------ SUPPLIED PASSAGE

The ongoing game of tug-of-war between Major League Baseball and its players may be almost over, and it looks like the league learned the hard way that in a game of strength against a bunch of pro athletes, they don’t have the upper hand.
The MLB pitched proposal after proposal, trying to get players to agree to make less than 100 percent of their prorated salaries (though the league previously promised that at the beginning of the sports shut down). The players weren’t having it, even after commissioner Rob Manfred publicly stated his lack of confidence that the season would happen, and it looks like they were right to stand their ground.
Manfred on Wednesday released a statement revealing that he and union executive director Tony Clark met and “jointly developed framework that we agreed could form the basis of an agreement and subject to conversations with our respective constituents.”
According to reports, the league’s fourth official proposal offered players their full salaries, prorated for a 60-game season. The details are rumored to also include an expanded playoff for 2020 and 2021, as well as an adopted designated hitter for the National League.
Should the MLB and MLBPA finally finish up negotiations by Friday, here is the timeline: Players reportedly would report to “Spring Training 2.0” by June 29 for three full weeks before returning to their team’s market to get the regular season going on July 19.

------------
------ SOURCE EXCERPT

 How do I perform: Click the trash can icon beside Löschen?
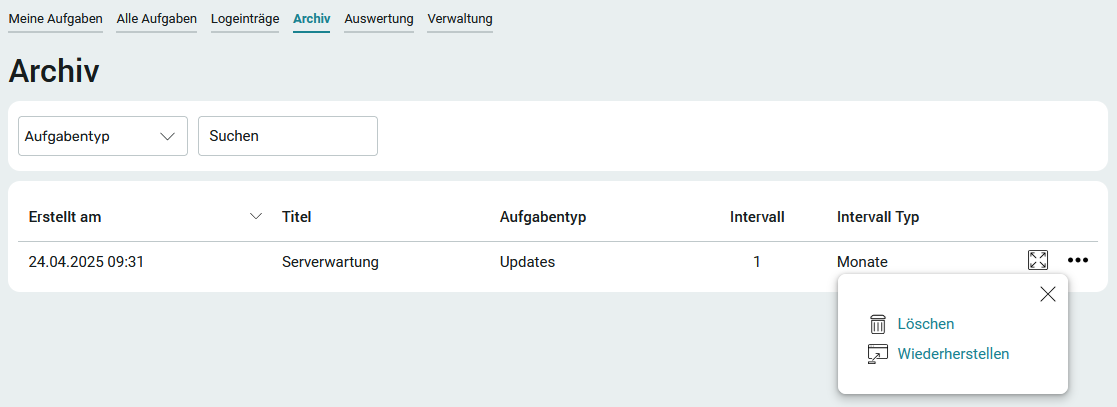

------------

INSTRUCTION A:
Please print the part of the baseball article starting at "Should the MLB" and ending at "on July 19.".
INSTRUCTION B:
In the baseball article, how many games would the prorated season in the league's fourth official proposal have?
INSTRUCTION C:
Carry the baseball article forward from its last sentence.

WRITTEN ANSWER A:
Should the MLB and MLBPA finally finish up negotiations by Friday, here is the timeline: Players reportedly would report to “Spring Training 2.0” by June 29 for three full weeks before returning to their team’s market to get the regular season going on July 19.

WRITTEN ANSWER B:
60 games.

WRITTEN ANSWER C:
Of course, that’s if, and only if, this seemingly perpetual game of tug of war ends.
Here’s what other sports news came out of Wednesday:
— Speaking of dysfunctional restart plans, the NBA’s negotiations had gone on too smoothly to be true. Insert Kyrie Irving.
Rumors on Tuesday were circulating that Kyrie Irving was encouraging players to sit out of the NBA’s resumption in Orlando and even start a new league. But, his Brooklyn Nets teammates on Wednesday shot that rumor down.
Los Angeles Lakers center Dwight Howard, who has been involved with the coalition that teammate Avery Bradley and Irving created to give players a space to voice their concerns about the restart, clarified their motives behind it.
Howard did admit Irving can seem a little radical sometimes, but said their intentions are not to halt the NBA return. They just want to ensure the league puts its money where its mouth is when it comes to using its platform to fight systemic racism.
— Sticking with that thought, the English Premier League on Wednesday returned to play and the pregame scene was pretty cool. Instead of having names on the back of their jerseys, players had “Black Lives Matter” written on their kits, and before both fixtures that took place, everyone on the field — even referees — got down on one knee for a moment to express solidarity with the movement.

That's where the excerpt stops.